Across the listing, the lines that include "target" must be tallied and reported as a bare number.

Start of PROVIDED RECORDS

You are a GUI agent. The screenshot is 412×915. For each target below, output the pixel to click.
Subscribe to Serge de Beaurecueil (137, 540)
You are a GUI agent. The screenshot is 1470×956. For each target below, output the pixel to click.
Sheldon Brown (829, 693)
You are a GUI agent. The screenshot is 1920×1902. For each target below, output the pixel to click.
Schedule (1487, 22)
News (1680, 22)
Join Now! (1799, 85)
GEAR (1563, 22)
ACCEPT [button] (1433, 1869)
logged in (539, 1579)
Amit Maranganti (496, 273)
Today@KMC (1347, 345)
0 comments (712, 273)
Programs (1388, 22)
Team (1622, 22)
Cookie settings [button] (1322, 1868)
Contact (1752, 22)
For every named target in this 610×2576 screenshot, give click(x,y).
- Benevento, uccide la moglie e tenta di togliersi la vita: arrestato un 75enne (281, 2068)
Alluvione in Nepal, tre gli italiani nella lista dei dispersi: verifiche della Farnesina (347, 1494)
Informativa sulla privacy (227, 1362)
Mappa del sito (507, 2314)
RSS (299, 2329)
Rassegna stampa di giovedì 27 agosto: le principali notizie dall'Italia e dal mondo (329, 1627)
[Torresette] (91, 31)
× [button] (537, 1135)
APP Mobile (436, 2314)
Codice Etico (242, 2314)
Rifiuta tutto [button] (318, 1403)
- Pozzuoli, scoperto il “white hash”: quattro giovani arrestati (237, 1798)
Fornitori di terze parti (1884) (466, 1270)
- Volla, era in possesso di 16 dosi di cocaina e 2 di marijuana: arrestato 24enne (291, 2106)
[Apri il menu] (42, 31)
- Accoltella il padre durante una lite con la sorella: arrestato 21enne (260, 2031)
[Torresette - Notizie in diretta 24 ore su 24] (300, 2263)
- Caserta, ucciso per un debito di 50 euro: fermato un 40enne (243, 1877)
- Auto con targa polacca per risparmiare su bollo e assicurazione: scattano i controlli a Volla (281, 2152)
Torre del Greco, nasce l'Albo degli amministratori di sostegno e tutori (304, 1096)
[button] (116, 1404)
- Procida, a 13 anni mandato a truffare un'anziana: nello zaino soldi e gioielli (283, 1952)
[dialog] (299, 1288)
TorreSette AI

End of PROVIDED RECORDS

RESPONSE TO THIS TASK> 4